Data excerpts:

################

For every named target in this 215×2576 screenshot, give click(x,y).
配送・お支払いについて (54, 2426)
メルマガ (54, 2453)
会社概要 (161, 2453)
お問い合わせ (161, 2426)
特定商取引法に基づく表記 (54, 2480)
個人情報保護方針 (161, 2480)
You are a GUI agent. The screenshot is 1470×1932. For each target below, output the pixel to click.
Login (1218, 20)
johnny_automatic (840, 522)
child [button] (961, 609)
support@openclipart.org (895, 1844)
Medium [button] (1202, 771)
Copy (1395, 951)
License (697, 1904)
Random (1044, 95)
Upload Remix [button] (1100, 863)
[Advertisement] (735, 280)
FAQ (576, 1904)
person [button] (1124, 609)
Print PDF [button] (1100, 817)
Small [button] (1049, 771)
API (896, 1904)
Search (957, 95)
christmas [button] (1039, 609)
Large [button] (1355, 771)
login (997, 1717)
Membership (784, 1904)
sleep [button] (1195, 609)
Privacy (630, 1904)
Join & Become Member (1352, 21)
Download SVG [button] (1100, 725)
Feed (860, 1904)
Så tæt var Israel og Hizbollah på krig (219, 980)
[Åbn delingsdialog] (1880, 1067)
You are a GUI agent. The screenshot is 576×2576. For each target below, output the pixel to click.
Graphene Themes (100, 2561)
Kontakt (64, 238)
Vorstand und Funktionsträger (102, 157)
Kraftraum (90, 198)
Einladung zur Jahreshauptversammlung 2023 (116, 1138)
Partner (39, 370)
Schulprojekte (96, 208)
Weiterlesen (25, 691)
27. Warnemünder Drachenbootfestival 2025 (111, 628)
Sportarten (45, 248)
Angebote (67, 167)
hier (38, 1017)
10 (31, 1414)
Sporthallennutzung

################

TASK DETAILS:
Copy exactly the line that contains "Search (957, 95)" and every line after it through the end of the entries, with nothing added.

SOLUTION TO THIS EXERCISE:
Search (957, 95)
christmas [button] (1039, 609)
Large [button] (1355, 771)
login (997, 1717)
Membership (784, 1904)
sleep [button] (1195, 609)
Privacy (630, 1904)
Join & Become Member (1352, 21)
Download SVG [button] (1100, 725)
Feed (860, 1904)
Så tæt var Israel og Hizbollah på krig (219, 980)
[Åbn delingsdialog] (1880, 1067)
You are a GUI agent. The screenshot is 576×2576. For each target below, output the pixel to click.
Graphene Themes (100, 2561)
Kontakt (64, 238)
Vorstand und Funktionsträger (102, 157)
Kraftraum (90, 198)
Einladung zur Jahreshauptversammlung 2023 (116, 1138)
Partner (39, 370)
Schulprojekte (96, 208)
Weiterlesen (25, 691)
27. Warnemünder Drachenbootfestival 2025 (111, 628)
Sportarten (45, 248)
Angebote (67, 167)
hier (38, 1017)
10 (31, 1414)
Sporthallennutzung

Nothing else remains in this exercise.